Search engine giant, Google, used their daily Google Doodle to honor “custodial and sanitation workers keeping our hospitals and other medical institutions running during the pandemic.”
Governor Gavin Newsom of California expressed his thanks to the “unsung heroes,” stating that they are “quite literally saving lives.”
In Nashville, Tennessee, internal medicine resident Michelle Izmaylov says, “there’s no way the hospital could run” without the work the janitorial staff is doing.
And in Barcelona, hospital staff lined up to applaud the cleaning staff “who continue to perform their duties in exceptional circumstances.”
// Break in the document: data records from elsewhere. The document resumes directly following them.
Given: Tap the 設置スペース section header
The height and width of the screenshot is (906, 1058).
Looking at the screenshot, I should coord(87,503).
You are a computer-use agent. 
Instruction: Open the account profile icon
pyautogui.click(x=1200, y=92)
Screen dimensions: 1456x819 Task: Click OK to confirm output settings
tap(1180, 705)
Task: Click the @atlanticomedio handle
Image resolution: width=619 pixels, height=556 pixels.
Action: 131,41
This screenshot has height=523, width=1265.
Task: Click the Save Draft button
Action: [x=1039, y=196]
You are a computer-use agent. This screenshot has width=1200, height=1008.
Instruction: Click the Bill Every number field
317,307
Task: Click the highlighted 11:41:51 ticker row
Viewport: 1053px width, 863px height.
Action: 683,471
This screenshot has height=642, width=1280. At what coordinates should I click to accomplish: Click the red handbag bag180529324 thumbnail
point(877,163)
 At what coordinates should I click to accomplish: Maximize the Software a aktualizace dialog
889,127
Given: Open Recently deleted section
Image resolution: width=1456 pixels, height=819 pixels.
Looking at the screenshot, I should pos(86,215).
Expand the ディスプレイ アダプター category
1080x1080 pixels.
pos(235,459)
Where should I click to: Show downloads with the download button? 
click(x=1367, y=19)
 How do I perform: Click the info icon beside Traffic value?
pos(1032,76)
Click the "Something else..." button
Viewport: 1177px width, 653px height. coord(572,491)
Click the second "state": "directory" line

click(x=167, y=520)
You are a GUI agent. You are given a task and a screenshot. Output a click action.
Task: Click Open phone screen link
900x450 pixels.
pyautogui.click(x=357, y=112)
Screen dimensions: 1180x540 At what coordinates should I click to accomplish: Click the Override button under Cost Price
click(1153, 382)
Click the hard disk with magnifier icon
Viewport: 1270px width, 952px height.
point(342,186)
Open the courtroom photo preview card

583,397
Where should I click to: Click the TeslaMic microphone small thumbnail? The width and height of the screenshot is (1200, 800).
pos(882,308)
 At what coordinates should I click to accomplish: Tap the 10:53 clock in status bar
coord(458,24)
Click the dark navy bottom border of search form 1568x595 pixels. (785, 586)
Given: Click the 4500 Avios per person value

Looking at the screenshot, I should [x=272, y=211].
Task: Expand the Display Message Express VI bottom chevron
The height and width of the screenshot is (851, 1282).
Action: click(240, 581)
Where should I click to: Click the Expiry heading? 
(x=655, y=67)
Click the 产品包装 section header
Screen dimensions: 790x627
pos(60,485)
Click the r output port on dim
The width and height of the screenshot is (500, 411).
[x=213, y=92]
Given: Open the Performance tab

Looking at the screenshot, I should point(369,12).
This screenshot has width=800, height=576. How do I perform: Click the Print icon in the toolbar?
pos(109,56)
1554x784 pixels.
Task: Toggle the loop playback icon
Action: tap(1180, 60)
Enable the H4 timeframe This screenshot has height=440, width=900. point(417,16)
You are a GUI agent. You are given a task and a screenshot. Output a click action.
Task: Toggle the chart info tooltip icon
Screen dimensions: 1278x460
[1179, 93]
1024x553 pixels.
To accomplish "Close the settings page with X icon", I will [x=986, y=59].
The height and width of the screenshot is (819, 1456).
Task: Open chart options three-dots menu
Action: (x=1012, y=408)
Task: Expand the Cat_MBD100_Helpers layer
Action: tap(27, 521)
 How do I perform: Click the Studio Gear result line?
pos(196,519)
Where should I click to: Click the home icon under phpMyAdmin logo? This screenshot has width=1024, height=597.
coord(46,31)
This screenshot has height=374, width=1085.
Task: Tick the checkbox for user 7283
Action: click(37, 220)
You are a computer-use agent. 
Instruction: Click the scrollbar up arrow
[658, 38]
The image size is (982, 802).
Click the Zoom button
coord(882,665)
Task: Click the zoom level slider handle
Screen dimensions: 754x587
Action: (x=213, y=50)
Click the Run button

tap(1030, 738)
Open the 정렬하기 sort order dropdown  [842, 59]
Avui volem donar les gràcies al personal de neteja, de seguretat, cuina, infraestructures, és a dir a tots els professionals no assistencials que continuen exercint les seves tasques en unes circumstàncies excepcionals a causa del #COVID19
Un aplaudiment molt merescut 👏 pic.twitter.com/pPjd1EQrYc
— Hospital Sant Joan de Déu Barcelona CAT (@SJDbarcelona_ca) March 27, 2020
Words from frontline workers
There are so many of you working every day and every night to make sure that hospitals and healthcare facilities can operate as safely as possible. Here are just some of the janitorial and cleaning workers on the front lines of this epidemic.
At Bellevue Hospital in New York, Jhonelly Gil is on his hands and knees cleaning emergency room floors to help “keep medical staff safe from coronavirus.”
At Mass. General Hospital in Boston, Awilda Lalande and her staff work around the clock to ensure medical staff and patients are safe from coronavirus.
The Environmental Services Department at Baptist Health in Paducah, Kentucky, is working 24 hours a day, 7 days a week washing walls and disinfecting elevator buttons to ensure that every surface is and remains germ-free.
K’dzya Sibby, who works at Levine Children’s Hospital in Charlotte, North Carolina, wants patients at the hospital to know that she is going to “treat each patient–and each member of their family–as if they were my own.” And Jackie Clark at Novant, also in Charlotte, says that “instead of being scared, I’m more about being safe and conscious of it.” She said, “If I could help just one person keep the virus away, that’s good.”
So to you, janitors, custodians, cleaning crews, building services contractors, housekeeping staff, and everyone keeping healthcare facilities as safe and clean as ever for everyone in your building, we offer you a heartfelt thank you.
Because of you, patients recovering from COVID-19 won’t get sick again while they’re in the hospital. It’s because of you that everyone in the field of healthcare, from doctors to nurses to administrators to foodservice employees to administrative staff, can feel safe at work. It’s because of you that we can rest, knowing that you are keeping us healthy.
Thank you, janitors
You are not forgotten and not inconsequential. Your work is everything. Every one of us here at Janitorial Manager sees you, and what you do, and we thank you.